Firstly, I studied the reference photos carefully. The waistcoat also has lapels, and two pockets. I used this information to come up with a whole new pattern draft, instead of adapting a previous one. I know that the chest measurement needs to be 40 inches, so the back piece needs to be 20 inches. This means that both front and back would need to be 10 inches wide plus seam allowance. Since this waistcoat is double breasted, the front piece needs to be extended by how much overlap we want, which in this case is 6 inches. The pattern looks like this:
The back piece is just the standard shape for the waistcoats, but the front piece is a lot more interesting. To work out the correct shape of the piece I drew the basic shape for a waistcoat front and then made the section to represent the lapel only.

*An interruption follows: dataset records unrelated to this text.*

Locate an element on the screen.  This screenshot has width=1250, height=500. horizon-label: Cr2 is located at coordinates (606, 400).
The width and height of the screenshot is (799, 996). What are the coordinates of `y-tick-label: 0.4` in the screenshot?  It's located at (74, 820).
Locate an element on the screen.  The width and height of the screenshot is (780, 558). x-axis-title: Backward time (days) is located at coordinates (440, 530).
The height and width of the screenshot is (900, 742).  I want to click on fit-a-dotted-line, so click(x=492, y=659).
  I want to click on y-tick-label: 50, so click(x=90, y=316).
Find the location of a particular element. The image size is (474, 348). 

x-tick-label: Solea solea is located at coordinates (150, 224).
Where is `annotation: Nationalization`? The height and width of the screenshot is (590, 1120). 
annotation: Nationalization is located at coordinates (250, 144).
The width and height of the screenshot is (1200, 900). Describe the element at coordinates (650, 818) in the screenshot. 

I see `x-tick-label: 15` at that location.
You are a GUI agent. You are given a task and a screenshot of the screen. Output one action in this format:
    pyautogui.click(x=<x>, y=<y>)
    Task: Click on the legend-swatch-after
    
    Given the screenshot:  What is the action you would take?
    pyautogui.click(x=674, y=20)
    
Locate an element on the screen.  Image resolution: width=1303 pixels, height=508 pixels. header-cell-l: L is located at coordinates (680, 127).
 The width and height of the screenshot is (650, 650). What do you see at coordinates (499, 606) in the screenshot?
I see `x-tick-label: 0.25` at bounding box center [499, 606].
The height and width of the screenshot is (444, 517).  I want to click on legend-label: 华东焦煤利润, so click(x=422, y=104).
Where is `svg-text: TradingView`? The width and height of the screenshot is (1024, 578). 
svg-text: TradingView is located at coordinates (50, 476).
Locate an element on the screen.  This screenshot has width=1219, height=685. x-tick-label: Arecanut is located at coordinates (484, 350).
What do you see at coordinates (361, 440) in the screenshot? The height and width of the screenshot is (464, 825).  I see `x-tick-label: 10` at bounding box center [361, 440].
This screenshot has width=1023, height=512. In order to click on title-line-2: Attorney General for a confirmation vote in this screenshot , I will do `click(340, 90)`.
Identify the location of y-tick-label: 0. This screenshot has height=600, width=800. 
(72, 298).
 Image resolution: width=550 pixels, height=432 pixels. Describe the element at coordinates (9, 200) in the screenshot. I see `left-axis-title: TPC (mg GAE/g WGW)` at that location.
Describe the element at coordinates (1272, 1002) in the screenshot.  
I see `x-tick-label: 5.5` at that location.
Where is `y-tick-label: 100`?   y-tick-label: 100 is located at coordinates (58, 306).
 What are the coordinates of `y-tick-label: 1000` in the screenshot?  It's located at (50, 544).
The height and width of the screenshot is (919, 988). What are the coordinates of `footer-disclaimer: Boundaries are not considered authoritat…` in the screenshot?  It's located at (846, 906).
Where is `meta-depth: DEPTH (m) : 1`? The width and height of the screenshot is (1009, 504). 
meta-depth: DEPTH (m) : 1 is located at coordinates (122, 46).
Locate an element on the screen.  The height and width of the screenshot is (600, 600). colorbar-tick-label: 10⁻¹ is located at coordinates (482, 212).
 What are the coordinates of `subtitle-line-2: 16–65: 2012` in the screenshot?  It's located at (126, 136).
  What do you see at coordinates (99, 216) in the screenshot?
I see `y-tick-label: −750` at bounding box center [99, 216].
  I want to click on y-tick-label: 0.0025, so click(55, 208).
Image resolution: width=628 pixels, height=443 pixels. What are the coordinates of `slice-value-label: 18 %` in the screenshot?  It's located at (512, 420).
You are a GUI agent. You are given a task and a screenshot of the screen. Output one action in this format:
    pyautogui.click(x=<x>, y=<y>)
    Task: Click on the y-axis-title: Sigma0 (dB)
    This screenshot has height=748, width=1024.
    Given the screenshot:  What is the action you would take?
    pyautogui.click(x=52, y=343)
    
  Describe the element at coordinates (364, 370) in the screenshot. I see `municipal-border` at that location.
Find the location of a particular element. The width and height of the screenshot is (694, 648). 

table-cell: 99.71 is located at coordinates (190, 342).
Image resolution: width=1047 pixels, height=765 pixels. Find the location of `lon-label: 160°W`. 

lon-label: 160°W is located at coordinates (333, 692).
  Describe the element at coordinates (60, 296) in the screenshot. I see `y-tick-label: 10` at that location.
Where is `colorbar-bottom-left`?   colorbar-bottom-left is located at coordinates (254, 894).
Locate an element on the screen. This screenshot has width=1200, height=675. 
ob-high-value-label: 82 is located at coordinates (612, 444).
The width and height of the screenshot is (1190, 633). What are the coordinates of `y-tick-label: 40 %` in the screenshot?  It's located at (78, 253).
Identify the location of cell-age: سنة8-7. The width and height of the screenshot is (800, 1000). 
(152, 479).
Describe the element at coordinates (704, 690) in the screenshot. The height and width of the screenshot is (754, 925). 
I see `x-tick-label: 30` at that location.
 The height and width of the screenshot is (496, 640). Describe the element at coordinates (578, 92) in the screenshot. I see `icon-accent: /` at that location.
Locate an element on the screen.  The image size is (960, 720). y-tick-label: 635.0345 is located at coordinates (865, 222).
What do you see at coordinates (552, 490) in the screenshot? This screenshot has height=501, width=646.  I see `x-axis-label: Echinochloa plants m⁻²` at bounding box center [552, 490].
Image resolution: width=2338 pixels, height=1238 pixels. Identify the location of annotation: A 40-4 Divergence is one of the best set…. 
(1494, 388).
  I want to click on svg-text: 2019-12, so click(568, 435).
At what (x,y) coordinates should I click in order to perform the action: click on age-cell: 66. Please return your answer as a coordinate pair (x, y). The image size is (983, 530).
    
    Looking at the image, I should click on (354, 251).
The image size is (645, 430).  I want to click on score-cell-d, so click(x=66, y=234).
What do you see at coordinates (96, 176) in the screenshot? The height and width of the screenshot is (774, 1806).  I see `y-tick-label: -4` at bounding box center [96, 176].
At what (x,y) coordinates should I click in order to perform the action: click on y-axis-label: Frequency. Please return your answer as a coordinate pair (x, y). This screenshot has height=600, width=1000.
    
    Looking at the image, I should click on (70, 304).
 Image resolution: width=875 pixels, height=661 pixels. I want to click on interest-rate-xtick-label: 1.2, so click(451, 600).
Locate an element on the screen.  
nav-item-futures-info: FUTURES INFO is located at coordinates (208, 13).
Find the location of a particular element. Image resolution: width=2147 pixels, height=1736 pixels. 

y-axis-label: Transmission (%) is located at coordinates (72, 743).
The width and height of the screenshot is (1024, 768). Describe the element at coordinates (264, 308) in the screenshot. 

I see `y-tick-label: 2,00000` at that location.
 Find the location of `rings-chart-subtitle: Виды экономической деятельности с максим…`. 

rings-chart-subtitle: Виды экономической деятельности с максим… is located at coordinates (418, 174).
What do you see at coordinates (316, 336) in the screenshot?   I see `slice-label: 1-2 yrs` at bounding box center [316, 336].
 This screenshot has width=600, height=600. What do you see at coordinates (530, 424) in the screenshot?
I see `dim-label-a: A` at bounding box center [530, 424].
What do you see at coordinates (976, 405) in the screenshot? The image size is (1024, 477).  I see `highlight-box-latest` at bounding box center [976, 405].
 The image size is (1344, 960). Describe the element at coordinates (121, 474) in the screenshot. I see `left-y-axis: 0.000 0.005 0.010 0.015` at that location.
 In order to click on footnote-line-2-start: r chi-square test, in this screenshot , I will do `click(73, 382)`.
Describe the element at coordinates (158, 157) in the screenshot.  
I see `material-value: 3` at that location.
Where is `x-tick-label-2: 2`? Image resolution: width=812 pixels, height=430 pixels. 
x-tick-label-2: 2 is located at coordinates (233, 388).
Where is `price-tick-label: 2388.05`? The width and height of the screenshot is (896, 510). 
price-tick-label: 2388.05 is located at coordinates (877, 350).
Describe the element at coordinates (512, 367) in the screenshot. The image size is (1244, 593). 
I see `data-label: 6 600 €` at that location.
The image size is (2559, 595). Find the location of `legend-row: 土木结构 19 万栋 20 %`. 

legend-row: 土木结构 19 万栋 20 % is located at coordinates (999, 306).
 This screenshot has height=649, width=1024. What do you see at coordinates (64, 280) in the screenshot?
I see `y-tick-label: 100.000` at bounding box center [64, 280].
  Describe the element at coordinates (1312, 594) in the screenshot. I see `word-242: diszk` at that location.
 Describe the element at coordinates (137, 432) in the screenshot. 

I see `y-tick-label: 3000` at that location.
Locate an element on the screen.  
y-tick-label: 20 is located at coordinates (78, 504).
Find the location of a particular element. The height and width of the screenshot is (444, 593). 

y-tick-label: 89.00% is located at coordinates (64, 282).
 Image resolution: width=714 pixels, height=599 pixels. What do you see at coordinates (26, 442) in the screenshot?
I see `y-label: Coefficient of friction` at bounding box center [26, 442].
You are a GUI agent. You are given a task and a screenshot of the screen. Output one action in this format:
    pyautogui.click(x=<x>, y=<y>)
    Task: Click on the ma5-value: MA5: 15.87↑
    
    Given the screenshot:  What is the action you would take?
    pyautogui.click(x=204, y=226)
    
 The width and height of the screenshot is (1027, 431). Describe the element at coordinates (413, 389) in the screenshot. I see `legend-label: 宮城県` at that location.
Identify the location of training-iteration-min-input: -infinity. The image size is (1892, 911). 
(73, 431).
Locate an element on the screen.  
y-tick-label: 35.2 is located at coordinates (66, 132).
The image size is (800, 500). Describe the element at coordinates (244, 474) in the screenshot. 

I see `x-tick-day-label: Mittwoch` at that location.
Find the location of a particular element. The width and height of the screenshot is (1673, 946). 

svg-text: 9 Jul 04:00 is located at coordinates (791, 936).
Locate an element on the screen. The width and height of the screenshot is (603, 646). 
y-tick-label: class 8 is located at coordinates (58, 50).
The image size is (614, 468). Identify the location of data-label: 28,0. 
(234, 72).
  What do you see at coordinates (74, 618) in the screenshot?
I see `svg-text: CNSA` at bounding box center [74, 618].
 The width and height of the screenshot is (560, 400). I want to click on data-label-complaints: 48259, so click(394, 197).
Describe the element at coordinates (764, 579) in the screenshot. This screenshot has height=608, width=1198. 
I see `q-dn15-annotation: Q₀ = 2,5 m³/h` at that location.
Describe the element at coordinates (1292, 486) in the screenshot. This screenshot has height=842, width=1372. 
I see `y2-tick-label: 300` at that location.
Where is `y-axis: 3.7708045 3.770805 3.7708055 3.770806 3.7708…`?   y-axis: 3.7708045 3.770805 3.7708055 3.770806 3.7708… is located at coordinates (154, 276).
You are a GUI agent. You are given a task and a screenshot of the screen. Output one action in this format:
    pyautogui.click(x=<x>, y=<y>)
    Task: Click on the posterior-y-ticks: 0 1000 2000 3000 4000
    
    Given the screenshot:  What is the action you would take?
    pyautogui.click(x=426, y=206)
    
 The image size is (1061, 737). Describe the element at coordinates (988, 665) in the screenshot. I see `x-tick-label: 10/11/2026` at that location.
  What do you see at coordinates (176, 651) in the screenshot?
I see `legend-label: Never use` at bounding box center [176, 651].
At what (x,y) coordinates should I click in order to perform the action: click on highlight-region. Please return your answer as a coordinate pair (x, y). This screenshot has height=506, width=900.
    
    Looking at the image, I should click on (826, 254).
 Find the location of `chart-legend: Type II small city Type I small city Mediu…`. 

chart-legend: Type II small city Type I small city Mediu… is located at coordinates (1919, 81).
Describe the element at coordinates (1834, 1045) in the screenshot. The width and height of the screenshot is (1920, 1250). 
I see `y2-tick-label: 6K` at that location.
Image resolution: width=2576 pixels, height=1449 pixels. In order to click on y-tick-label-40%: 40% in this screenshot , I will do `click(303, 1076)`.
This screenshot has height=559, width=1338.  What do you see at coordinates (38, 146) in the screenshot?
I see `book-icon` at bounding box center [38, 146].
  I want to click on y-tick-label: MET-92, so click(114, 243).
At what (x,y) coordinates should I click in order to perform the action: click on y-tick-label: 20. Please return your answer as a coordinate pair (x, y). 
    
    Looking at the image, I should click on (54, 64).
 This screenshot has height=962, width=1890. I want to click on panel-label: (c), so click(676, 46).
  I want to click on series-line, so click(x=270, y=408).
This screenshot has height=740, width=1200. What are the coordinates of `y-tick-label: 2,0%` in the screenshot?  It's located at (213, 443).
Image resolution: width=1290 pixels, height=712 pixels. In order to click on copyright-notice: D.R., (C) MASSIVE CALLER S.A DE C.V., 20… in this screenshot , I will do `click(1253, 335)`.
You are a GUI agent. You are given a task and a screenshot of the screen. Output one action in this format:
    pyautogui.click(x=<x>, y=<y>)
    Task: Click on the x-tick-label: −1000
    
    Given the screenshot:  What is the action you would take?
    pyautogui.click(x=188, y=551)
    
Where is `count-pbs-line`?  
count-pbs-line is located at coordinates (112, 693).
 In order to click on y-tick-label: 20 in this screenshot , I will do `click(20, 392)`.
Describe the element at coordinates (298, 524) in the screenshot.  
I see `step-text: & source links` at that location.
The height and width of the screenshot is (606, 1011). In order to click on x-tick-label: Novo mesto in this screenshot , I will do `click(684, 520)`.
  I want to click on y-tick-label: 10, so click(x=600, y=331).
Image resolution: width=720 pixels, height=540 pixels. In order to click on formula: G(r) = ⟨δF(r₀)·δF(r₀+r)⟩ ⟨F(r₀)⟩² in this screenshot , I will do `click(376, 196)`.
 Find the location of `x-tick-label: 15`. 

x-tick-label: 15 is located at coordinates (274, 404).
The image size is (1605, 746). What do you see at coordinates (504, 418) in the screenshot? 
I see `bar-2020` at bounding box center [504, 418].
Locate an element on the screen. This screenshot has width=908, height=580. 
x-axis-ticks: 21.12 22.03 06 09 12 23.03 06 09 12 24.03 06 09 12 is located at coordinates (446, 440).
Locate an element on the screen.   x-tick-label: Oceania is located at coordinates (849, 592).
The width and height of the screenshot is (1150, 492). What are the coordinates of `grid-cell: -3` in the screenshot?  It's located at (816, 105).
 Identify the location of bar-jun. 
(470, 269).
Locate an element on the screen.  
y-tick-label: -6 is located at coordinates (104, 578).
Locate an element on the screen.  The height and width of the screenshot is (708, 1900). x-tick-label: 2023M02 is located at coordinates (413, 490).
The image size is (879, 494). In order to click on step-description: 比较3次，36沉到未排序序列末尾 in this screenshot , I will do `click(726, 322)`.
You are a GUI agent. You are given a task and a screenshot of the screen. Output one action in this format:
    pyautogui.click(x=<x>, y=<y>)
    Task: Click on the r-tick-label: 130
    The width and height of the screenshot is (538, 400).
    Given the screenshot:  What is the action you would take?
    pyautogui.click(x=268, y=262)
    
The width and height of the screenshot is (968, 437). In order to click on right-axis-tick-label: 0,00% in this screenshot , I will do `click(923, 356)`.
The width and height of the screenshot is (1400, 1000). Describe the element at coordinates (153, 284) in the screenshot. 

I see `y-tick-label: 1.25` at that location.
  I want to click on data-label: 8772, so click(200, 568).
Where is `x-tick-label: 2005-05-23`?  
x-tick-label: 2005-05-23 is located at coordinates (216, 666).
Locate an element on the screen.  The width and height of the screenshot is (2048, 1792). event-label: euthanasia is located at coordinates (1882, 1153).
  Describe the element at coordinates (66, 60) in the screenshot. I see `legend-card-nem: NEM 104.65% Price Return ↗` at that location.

This then enabled me to get the correct shape and then attached it to the basic front.
After checking the pieces, I laid it out on the fabric and cut. The back piece was cut on the fold and the front piece was cut off the fold. Once cut, I laid the whole waistcoat out to check how it would look once completed. The button positions are taken from the original inspiration photographs and the pockets were added upon request. I'll likely move the pockets and make them a little bit smaller, and play around with the proportions and positions of things so it looks as close to the inspiration photographs as possible.
It's looking how I want it to, but I'm considering putting a facing on the lapels, to make them exactly the same as the rest of the waistcoat fabric. They are a slightly different colour due to being the 'wrong' side of the fabric.